Gasoline fuel injection arrangements may be divided generally into multi-port fuel injection (MPFI), wherein fuel is injected into a runner of an air intake manifold ahead of a cylinder intake valve, and direct injection (DIG), wherein fuel is injected directly into an engine cylinder, typically during or at the end of the compression stroke of the piston. Diesel fuel injection is also a direct injection type.

For purposes of clarity and brevity, wherever DIG is used herein it should be taken to mean both DIG and DID, and fuel rail assemblies in accordance with the invention as described below are useful in both DIG and DID engines.

DIG fuel rails require high precision in the placement of the injector sockets in the supply tube because the spacing and orientation of the sockets along the fuel rail assembly must exactly match the three-dimensional spacing and orientation of the fuel injectors as installed in cylinder ports in the engine. Further, a DIG fuel rail must sustain much higher fuel pressures than a MPFI fuel rail to assure proper injection of fuel into a cylinder having a compressed charge. DIG fuel rails may be pressurized to 100 atmospheres or more, for example, whereas MPFI fuel rails must sustain pressures of only about 4 atmospheres. The DIG injector is mounted directly into the cylinder head. Thus, the precision positioning of the each injector socket relative to its mounting hardware and particularly its respective cylinder port, and the integrity of the weld and braze joints that serve to accurately position the socket along the fuel tube are critical to the performance of the fuel delivery system.

Efforts to form satisfactory DIG fuel rails by metal forming the sockets and welding them to the fuel tube have resulted in limited success. The fabricating processes can produce significant stresses in the formed parts, and even slight misalignments of components such as sockets mounted into the distribution tube can create even further stresses when the assembly is bolted to an engine head.
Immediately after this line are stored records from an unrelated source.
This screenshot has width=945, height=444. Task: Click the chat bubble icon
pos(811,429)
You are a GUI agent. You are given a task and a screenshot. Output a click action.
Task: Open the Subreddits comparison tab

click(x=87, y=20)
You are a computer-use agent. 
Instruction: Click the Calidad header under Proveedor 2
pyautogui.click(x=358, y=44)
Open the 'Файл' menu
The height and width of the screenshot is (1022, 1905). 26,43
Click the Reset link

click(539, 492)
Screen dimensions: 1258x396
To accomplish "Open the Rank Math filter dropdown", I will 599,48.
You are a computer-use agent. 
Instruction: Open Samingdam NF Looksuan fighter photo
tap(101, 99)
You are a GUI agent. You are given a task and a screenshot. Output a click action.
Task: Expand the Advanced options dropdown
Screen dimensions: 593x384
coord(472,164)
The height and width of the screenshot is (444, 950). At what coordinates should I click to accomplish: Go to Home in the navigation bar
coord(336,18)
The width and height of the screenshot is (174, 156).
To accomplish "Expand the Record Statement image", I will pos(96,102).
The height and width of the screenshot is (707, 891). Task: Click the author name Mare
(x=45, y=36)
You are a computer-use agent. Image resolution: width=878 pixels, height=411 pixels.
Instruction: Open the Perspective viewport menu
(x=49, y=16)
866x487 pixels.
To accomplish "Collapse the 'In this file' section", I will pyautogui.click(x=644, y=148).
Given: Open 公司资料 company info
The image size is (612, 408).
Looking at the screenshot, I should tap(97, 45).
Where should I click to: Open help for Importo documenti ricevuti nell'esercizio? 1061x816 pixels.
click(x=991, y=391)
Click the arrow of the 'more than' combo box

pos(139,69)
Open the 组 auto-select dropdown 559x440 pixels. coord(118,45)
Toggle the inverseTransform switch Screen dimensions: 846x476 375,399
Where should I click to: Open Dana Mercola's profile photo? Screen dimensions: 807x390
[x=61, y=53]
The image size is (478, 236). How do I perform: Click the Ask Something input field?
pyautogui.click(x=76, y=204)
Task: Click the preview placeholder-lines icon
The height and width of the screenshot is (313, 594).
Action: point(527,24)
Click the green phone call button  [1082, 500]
To address these issues, DIG fuel rails have been formed with integrated sockets by precision casting followed by boring of various passages, or by precision/high cost machining of stainless steel. However, prior art cast fuel rails suffer from at least three serious shortcomings. First, they are expensive to manufacture, requiring multiple steps in casting, boring, and finishing. Second, they are typically an aluminum alloy, which is known to be subject to attack by some fuels. Desirable resistant alloys such as stainless steel are more costly to cast. Third, because the integrated fuel rail and sockets have been formed as one piece, tolerances that may exist between the one piece assembly, the cylinder head and the cylinder itself can still cause misalignment of the injectors, after assembly. This can result in unacceptable stresses placed on the rail, sockets and the injectors.

These shortcomings of the integrated rail and sockets design have been addressed in U.S. Pat. No. 7,159,569 to Keegan et al. (hereinafter the '569 patent), issued on Jan. 9, 2007 and entitled FABRICATED FUEL RAIL ASSEMBLY FOR DIRECT INJECTION OF FUEL, of which relevant portions are hereby incorporated by reference. Disclosed therein is a fuel rail assembly wherein the rail and sockets are provided with saddle members and flanges and a jump tube fluidly connecting each socket to the fuel rail through a hole pierced in the side of the socket. The pieces are first loosely assembled in a jig to achieve a precise orientation and location for each of the sockets. Then, once the precise orientation and location is achieved, the sockets, jump tubes and rail are permanently jointed together as by welding or brazing. Thus, a precise positioning of the sockets relative to the cylinder itself can be attained in the X, Y and Z directions, independent of the tolerance stack up that heretofore has been found to exist. Also, the individual components can be fabricated less expensively as compared to the machined integrated tube/socket design. For example, the sockets may be deep drawn or formed from sheet steel instead of being cast and machined. However, this design suffers from a drawback in that the sockets are generally cylindrical making it difficult to fabricate a hole in the side of each socket to sealably receive a jump tube. Further, the saddle members and flanges that serve to precisely position the sockets must depend on the end flange of the socket as a locating reference point and cannot utilize the rounded portion of the cylindrical sockets to locate the positioning joints with the necessary accuracy.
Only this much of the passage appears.